Il y a des limites à la conservation des données dites « de connexion », ou quand la Cour constitutionnelle et la Cour de justice de l’Union européenne se donnent la main pour protéger la vie privée

par Cécile de Terwangne - 28 septembre 2015

Une loi du 30 juillet 2013 imposait aux fournisseurs de services de communications électroniques de conserver des données dites « de connexion » à l’occasion d’échanges téléphoniques ou de courriels. Par son arrêt n° 84/2015 du 11 juin 2015, la Cour constitutionnelle a annulé cette loi en faisant prévaloir le droit à la vie privée.

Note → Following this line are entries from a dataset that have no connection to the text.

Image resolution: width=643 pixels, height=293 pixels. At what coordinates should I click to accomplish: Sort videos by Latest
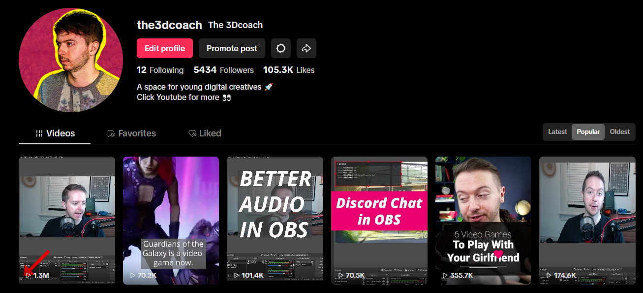557,132
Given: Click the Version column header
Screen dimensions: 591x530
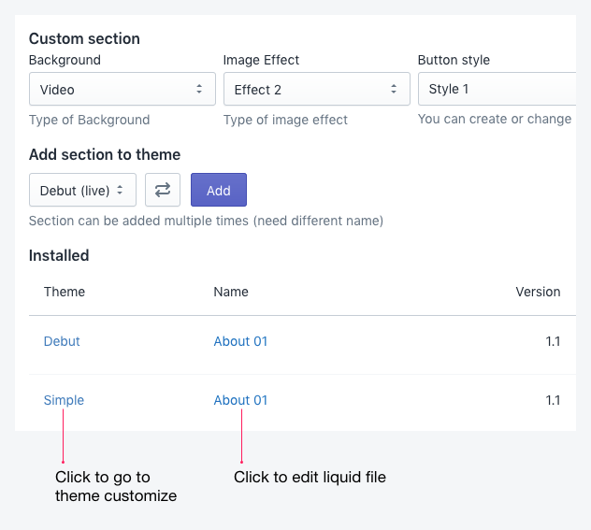Looking at the screenshot, I should point(538,292).
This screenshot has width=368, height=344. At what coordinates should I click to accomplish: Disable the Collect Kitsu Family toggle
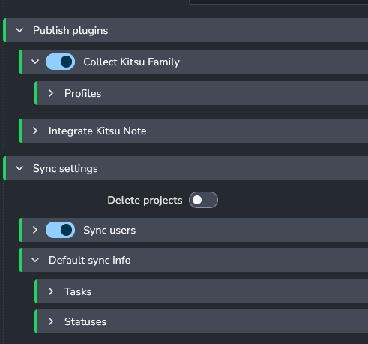pos(60,62)
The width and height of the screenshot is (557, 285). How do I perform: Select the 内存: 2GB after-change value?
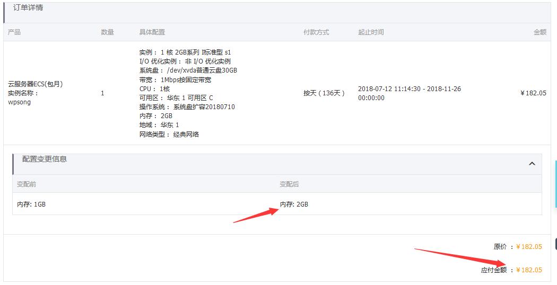click(x=294, y=204)
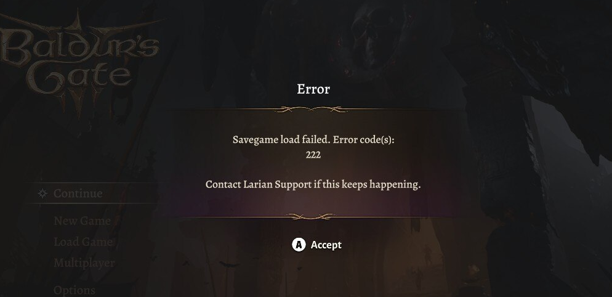The width and height of the screenshot is (612, 297).
Task: Start a New Game from the menu
Action: point(83,221)

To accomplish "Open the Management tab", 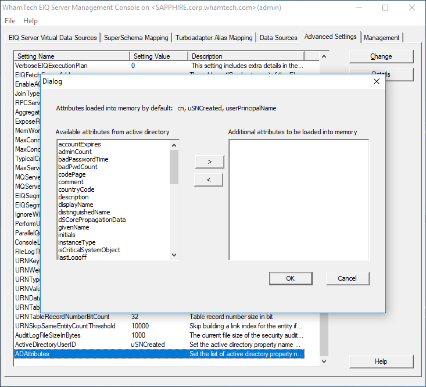I will click(x=381, y=38).
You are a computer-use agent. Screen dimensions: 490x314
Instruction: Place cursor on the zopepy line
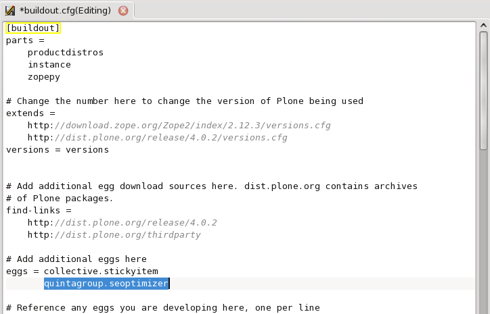43,77
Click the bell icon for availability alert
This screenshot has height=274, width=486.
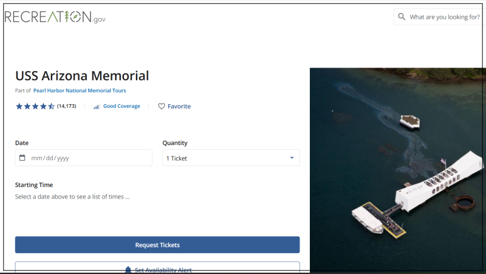click(128, 270)
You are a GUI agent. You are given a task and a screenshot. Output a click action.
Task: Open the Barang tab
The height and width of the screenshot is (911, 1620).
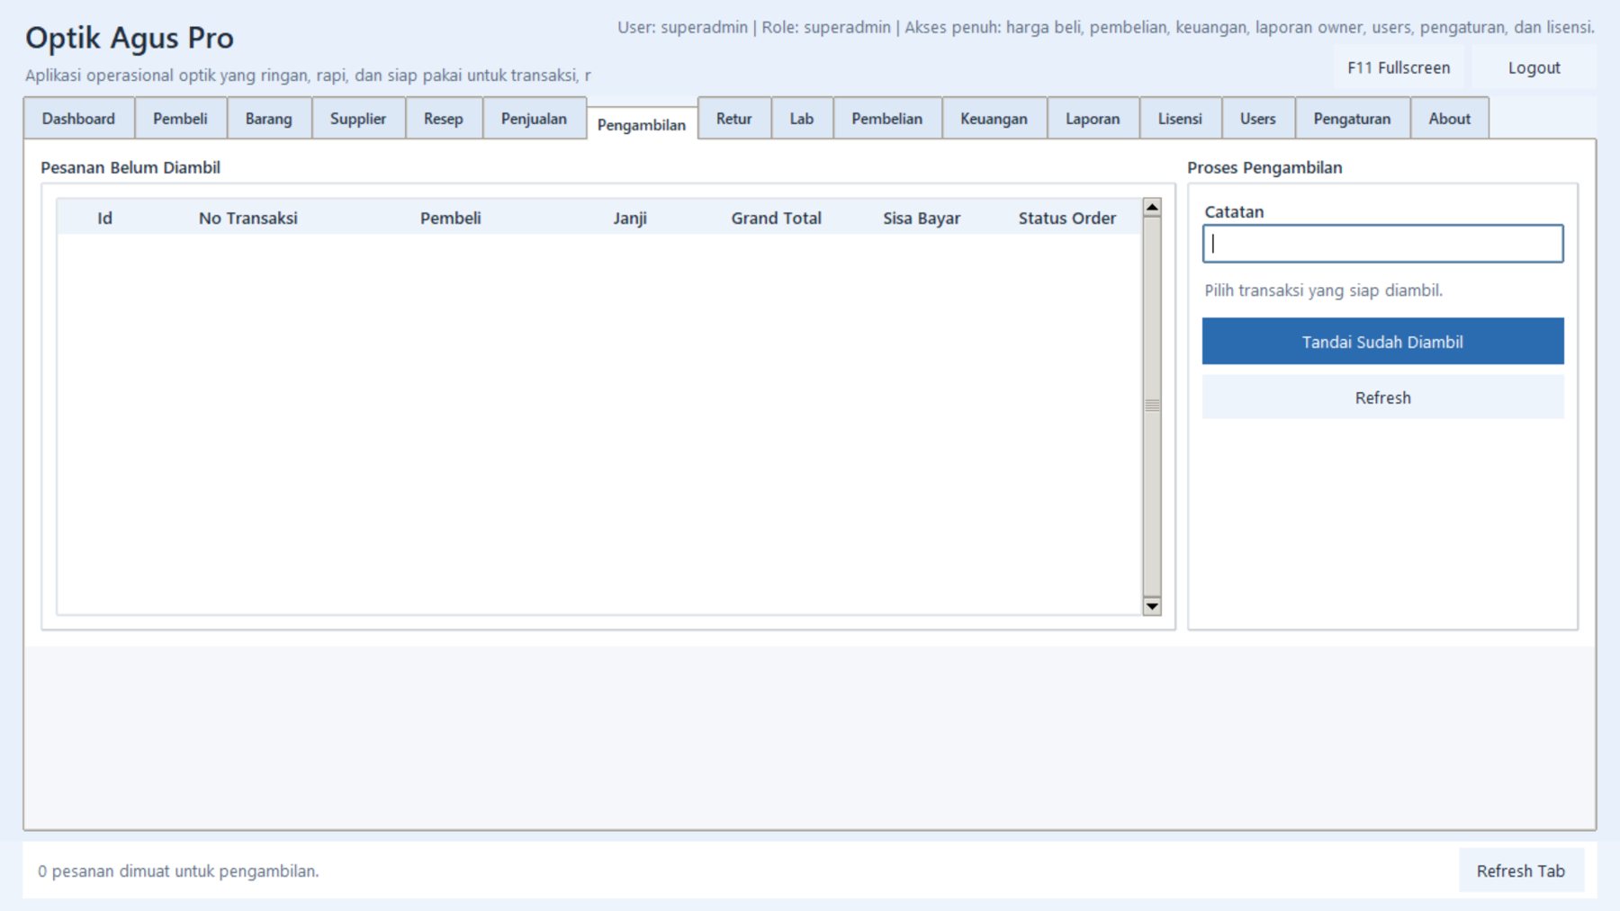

Cécile de Terwangne, professeure à la Faculté de droit de l’Université de Namur et directrice de recherches au Centre de Recherche Information, Droit et Société de la même Université (CRIDS), nous explique le sens de cet arrêt, qui a été rendu en écho à un précédent de la Cour de justice de l’Union européenne.

1. La loi annulée par la Cour constitutionnelle transposait, avec des années de retard, la directive européenne 2006/24 sur la conservation de données relatives aux communications électroniques (directive « sur la conservation de données générées ou traitées dans le cadre de la fourniture de services de communications électroniques accessibles au public ou de réseaux publics de communications, et modifiant la directive 2002/58/CE »).

Cette directive avait été adoptée à la suite des attentats terroristes du 11 septembre 2001, de Madrid en 2004 et de Londres en 2005. Elle visait à imposer au niveau européen une obligation de conservation généralisée des données de trafic et des données de localisation.

Il ne s’agissait donc pas de conserver le contenu des échanges téléphoniques ou des courriels mais bien les données indiquant le moment, la durée ou le volume d’une communication, l’identification de l’expéditeur ou du destinataire, la géolocalisation de l’équipement de l’utilisateur, …

L’importance de ces métadonnées avait en effet été démontrée pour la prévention et la poursuite d’infractions pénales.

2. L’admissibilité d’une telle obligation de conservation systématique et indiscriminée des données liées aux communications via la téléphonie fixe, mobile, par internet ou via le courrier électronique, de même que les données liées à la navigation sur internet, a été contestée dans un grand nombre d’États membres de l’Union européenne. En Belgique, deux recours ont été introduits devant la Cour constitutionnelle, par l’Ordre des barreaux francophones et germanophone et par la Ligue des droits de l’homme.

3. Au même moment, la Cour de justice de l’Union européenne était elle-même saisie de recours préjudiciels émanant de l’Irlande et de l’Autriche et, huit ans après l’adoption de la directive 2006/24, elle a déclaré ce texte invalide, ce qui veut dire qu’il a été déclaré non-conforme aux règles européennes supérieures et ne pouvait donc plus être appliqué (C.J.U.E., 8 avril 2014, C-293/12, Digital Rights Ireland Ltd et C-594/12, Kärntner Landesregierung e.a.).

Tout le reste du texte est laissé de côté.